_WHAT THIS TASK INVOLVES_: Copy out each of the records below word for word, with nothing changed.

(Entries on target coordinates)
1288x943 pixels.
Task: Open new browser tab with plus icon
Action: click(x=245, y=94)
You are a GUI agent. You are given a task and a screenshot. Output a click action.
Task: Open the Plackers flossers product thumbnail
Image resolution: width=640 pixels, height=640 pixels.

_REPLY TO THE EXERCISE_:
1288x943 pixels.
Task: Open new browser tab with plus icon
Action: click(x=245, y=94)
You are a GUI agent. You are given a task and a screenshot. Output a click action.
Task: Open the Plackers flossers product thumbnail
Image resolution: width=640 pixels, height=640 pixels.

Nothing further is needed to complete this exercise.